Die Arbeit der Ermittlungs- und Anklagebehörden müsse vor allem vor möglichem politischem Zugriff geschützt werden, betont Sporrer. Sie nehme die Ergebnisse des Begutachtungsverfahrens "sehr ernst". Die breite Beteiligung und die zahlreichen fundierten Stellungnahmen hätten wichtige Impulse gebracht, um den bisherigen Entwurf in ein rechtlich wie praktisch tragfähiges Modell umzuarbeiten: "Der Satz 'So weit waren wir noch nie', ist aktueller denn je. Es war ein wichtiger Schritt, eine dermaßen bedeutende Verfassungsreform der Öffentlichkeit in einem strukturierten und transparenten Prozess vorzulegen."

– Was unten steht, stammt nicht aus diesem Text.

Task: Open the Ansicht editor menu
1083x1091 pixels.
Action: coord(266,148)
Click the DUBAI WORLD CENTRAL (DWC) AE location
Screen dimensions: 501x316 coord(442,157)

Für Sporrer mindestens neunjährige Amtsdauer erforderlich

Bei der zukünftigen unabhängigen Weisungsspitze, die aus drei Personen bestehen soll, spricht sich Sporrer für eine mindestens neunjährige Amtsdauer aus. Der aktuelle Entwurf sieht eine Bestellung für sechs Jahre vor. Eine deutlich längere Amtszeit sei erforderlich, um die Bestellung der Bundesstaatsanwältinnen bzw. -anwälte "von der Legislaturperiode sichtbar abzukoppeln", argumentiert Sporrer.

"Die oberste Anklagebehörde darf nicht von Parteien- oder Verteidigerinteressen beeinflusst sein", betont Sporrer in Bezug auf die Kommission, die die Kandidatinnen und Kandidaten für die Weisungsspitze auswählen und dem Nationalrat vorschlagen soll. Jeder Anschein sachfremder Einflussnahme oder institutioneller Rollenkonflikte müsse a priori ausgeschlossen werden: "Es darf dabei keine vorprogrammierten Einfallstore für Unvereinbarkeit oder Befangenheit geben - weder bei der Zusammensetzung der Auswahlkommission noch bei der Qualifikation der Kandidatinnen und Kandidaten."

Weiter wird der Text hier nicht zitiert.